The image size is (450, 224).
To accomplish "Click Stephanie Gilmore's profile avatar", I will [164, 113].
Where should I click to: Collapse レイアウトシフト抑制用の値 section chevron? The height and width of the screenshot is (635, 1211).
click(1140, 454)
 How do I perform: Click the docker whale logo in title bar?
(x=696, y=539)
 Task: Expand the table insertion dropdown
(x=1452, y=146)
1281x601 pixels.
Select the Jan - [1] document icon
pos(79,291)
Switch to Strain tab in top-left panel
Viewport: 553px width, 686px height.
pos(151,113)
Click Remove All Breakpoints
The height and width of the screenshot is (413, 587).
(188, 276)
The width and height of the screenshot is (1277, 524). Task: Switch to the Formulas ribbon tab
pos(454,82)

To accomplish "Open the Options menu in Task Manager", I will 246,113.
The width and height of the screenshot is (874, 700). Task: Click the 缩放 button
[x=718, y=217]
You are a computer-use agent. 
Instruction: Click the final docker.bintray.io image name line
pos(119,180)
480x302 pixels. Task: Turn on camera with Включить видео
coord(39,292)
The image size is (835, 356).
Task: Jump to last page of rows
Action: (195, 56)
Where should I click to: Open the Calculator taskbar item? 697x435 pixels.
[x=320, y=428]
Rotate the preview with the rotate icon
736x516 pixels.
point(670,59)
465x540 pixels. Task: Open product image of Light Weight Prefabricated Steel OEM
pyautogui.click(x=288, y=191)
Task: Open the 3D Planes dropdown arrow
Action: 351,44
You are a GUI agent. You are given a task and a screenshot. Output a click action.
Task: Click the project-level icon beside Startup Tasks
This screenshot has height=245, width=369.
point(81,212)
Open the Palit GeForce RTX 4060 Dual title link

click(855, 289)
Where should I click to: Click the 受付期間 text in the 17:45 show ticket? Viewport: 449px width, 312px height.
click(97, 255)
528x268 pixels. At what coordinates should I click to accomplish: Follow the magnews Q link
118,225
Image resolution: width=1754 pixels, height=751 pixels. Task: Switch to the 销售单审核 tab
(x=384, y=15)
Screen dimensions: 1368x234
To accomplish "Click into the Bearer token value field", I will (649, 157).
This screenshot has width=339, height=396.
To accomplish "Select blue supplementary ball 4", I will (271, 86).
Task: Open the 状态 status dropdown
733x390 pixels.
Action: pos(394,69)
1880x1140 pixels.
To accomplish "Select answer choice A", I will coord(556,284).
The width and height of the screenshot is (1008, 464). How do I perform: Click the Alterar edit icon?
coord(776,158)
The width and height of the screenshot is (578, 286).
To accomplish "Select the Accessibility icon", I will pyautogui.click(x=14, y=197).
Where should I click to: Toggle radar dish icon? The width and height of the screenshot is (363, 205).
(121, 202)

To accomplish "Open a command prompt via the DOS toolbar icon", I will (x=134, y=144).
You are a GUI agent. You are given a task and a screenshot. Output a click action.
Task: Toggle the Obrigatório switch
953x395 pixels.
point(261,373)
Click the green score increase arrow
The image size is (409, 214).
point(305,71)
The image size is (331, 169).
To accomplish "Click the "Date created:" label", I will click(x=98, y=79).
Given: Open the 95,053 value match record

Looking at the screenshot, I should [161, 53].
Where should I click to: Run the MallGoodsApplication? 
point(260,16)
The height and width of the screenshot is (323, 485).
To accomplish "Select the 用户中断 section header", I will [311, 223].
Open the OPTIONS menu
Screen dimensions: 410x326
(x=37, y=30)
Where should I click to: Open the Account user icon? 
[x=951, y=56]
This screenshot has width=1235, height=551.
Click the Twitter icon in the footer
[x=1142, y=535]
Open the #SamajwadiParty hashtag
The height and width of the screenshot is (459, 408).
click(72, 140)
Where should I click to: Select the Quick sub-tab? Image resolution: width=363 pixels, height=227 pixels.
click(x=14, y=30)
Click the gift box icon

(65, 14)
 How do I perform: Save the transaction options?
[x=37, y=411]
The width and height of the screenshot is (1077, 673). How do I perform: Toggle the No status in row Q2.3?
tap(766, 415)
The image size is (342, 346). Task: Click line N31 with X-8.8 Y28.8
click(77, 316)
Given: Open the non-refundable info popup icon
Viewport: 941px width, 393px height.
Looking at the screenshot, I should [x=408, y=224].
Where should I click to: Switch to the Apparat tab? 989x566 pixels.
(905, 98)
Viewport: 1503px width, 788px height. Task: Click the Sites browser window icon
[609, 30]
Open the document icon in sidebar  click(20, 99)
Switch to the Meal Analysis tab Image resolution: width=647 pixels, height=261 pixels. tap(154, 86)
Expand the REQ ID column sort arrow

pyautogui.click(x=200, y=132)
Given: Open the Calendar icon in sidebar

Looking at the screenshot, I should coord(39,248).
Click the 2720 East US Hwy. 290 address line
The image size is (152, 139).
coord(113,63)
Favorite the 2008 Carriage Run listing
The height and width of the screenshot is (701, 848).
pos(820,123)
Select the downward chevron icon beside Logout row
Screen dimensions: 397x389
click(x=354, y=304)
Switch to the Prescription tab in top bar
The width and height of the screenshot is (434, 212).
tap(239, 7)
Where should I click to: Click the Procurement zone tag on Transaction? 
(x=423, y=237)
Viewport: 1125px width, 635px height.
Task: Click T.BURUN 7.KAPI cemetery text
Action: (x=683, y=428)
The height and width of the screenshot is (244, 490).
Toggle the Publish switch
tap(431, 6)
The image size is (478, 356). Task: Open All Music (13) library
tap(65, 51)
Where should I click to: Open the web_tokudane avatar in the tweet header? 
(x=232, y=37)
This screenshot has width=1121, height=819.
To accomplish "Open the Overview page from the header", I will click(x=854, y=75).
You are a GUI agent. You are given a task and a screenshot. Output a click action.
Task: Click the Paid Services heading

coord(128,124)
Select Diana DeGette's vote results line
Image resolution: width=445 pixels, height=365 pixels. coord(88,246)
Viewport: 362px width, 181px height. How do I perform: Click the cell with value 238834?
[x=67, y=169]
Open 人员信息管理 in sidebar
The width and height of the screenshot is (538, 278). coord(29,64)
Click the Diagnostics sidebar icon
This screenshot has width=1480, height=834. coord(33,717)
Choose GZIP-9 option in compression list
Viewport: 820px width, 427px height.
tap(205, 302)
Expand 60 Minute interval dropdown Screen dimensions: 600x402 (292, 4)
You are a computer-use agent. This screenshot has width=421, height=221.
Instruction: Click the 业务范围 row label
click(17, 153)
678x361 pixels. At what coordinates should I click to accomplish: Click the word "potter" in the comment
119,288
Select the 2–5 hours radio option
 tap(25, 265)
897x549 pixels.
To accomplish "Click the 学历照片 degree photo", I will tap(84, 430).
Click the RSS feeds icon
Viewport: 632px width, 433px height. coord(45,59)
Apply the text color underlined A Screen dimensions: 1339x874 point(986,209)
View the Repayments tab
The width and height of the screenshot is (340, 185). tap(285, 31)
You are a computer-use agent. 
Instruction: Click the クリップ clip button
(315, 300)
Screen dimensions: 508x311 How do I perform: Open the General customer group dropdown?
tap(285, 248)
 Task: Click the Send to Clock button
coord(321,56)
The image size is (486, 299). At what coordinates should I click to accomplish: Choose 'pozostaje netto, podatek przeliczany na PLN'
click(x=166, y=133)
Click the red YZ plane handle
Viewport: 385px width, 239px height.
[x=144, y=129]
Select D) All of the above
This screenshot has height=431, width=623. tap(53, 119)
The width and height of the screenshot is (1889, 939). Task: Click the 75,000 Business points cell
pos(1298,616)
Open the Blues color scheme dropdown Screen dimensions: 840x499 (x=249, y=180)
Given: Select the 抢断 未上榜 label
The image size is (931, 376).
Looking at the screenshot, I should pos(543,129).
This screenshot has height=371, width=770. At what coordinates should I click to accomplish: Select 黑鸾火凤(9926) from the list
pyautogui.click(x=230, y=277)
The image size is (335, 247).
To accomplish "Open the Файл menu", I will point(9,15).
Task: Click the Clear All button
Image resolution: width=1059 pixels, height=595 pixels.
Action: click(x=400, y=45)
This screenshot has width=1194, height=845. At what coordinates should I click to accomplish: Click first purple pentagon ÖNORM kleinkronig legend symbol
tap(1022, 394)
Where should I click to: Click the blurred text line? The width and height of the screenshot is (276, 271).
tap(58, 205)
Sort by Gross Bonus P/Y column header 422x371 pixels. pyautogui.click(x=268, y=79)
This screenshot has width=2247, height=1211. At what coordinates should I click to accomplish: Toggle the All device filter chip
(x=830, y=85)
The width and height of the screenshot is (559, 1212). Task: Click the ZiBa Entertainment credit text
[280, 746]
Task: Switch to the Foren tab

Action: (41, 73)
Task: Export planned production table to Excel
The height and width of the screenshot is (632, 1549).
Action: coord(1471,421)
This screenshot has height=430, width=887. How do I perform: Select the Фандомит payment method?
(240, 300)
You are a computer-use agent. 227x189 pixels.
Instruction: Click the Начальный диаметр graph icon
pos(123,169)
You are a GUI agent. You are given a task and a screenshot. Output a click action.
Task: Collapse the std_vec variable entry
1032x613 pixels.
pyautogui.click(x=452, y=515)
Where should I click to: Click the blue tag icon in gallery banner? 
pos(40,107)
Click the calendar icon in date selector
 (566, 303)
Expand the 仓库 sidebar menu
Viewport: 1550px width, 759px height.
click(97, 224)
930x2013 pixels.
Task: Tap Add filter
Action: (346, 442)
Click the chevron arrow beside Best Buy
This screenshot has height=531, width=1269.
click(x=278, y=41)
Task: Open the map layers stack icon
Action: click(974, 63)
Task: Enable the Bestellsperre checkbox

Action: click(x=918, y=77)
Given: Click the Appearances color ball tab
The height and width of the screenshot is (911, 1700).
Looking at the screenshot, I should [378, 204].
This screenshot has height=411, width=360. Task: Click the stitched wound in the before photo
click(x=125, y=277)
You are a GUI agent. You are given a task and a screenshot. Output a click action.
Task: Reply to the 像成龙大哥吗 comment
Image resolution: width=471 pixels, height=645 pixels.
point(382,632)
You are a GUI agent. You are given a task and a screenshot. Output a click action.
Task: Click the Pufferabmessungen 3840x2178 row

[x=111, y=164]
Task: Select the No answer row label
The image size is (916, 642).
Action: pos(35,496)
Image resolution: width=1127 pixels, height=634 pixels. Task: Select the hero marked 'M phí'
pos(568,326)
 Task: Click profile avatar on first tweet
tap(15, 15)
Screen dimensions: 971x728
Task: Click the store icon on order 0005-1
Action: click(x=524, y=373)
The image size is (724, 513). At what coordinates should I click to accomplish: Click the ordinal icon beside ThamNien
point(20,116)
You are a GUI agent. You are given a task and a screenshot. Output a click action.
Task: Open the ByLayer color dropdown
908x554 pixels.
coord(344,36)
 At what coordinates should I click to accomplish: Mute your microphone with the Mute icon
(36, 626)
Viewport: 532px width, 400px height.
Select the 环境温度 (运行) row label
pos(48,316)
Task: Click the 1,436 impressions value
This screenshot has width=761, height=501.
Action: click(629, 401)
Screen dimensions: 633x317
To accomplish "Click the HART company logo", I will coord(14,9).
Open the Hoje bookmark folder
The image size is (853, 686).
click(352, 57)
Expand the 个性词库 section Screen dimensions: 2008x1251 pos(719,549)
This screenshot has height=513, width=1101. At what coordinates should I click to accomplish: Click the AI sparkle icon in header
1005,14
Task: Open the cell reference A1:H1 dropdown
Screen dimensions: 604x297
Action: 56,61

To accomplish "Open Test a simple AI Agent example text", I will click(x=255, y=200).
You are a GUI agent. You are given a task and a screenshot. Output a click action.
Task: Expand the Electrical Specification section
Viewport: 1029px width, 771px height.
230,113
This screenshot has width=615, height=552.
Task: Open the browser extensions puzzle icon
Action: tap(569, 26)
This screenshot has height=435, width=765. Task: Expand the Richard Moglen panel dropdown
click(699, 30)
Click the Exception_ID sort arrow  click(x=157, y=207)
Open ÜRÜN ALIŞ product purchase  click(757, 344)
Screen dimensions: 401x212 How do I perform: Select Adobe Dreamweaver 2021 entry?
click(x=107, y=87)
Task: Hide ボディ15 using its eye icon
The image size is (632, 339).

□ □ □ □ □

Report every line of the entries above that contains the string "text".

Where should I click to: Click the 受付期間 text in the 17:45 show ticket? Viewport: 449px width, 312px height.
Task: Click T.BURUN 7.KAPI cemetery text
Apply the text color underlined A Screen dimensions: 1339x874 point(986,209)
Where should I click to: Click the blurred text line? The width and height of the screenshot is (276, 271).
The width and height of the screenshot is (559, 1212). Task: Click the ZiBa Entertainment credit text
To accomplish "Open Test a simple AI Agent example text", I will click(x=255, y=200).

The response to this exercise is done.